'''

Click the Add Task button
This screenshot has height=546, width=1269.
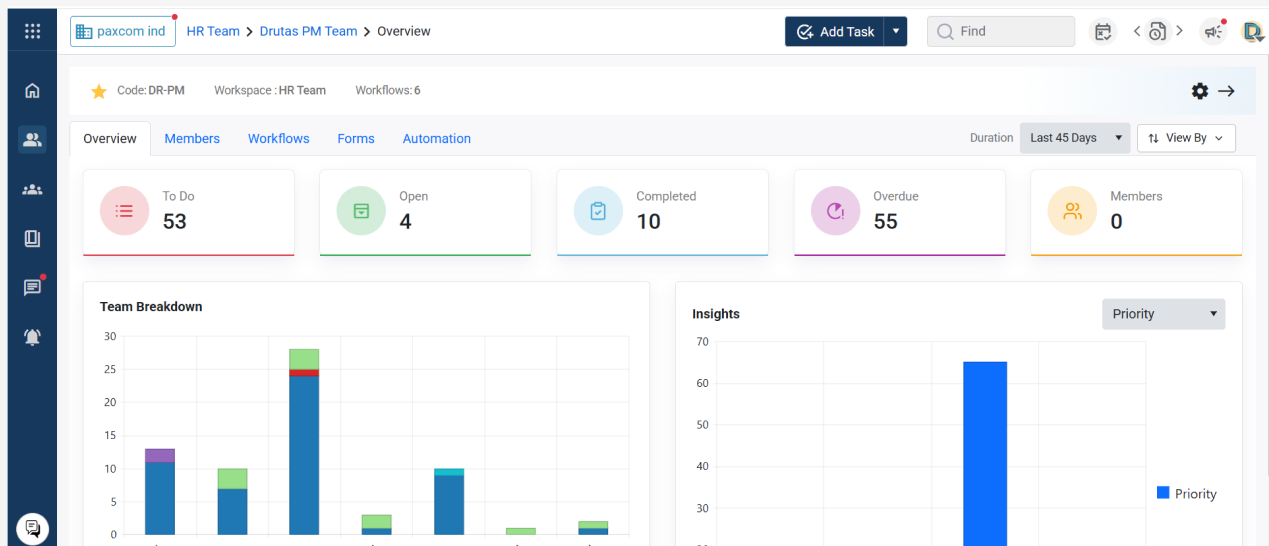pos(835,31)
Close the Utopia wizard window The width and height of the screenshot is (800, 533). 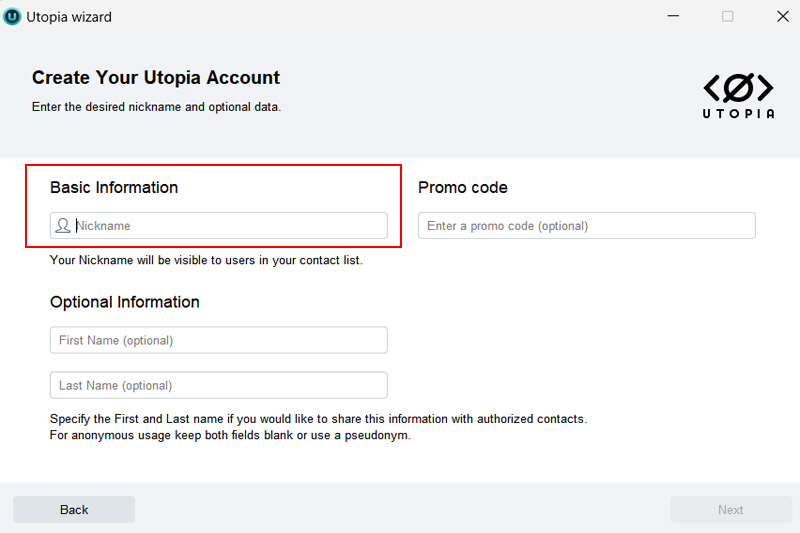(782, 16)
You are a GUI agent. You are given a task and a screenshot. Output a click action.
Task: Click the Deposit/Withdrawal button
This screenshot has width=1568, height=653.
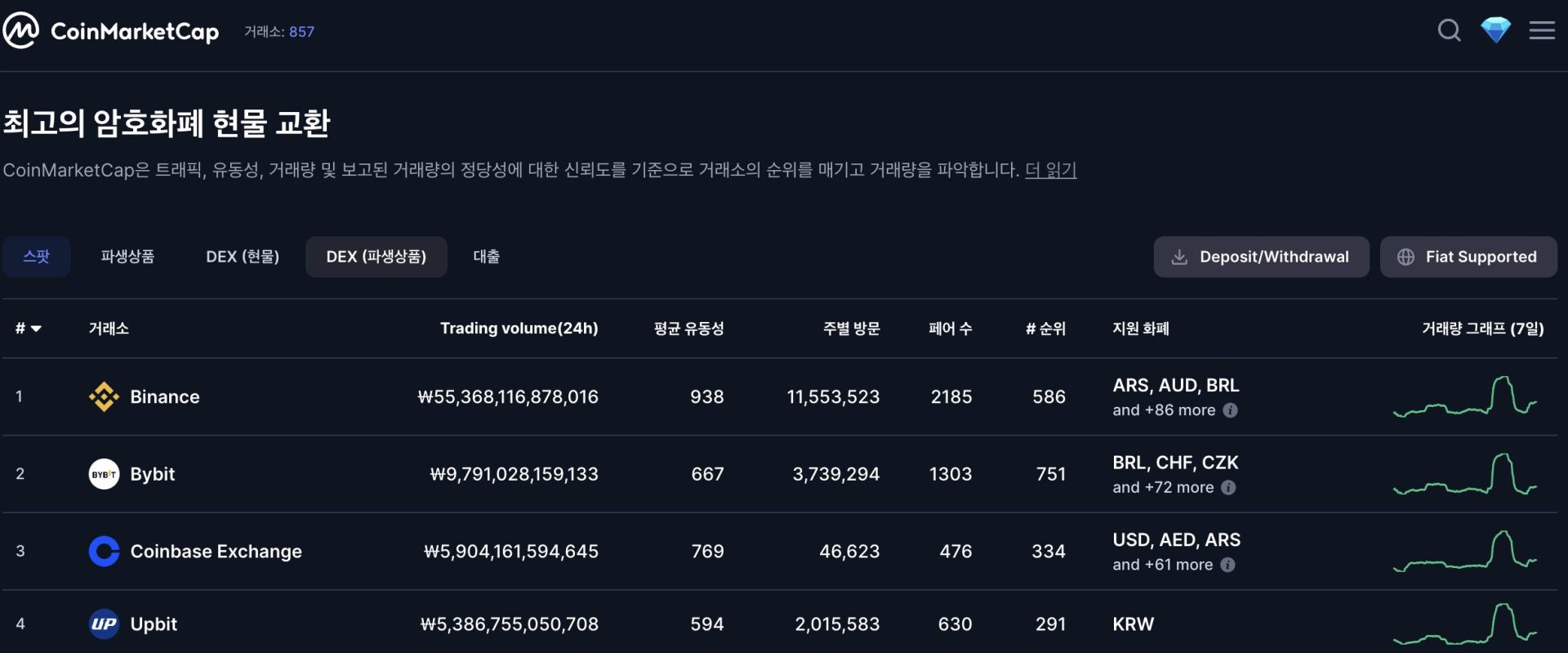(x=1261, y=257)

'''

## How to complete this task
Reproduce every line from the listing above that holds the word "button".

## Answer box
Click the Add Task button
Task: Click the Deposit/Withdrawal button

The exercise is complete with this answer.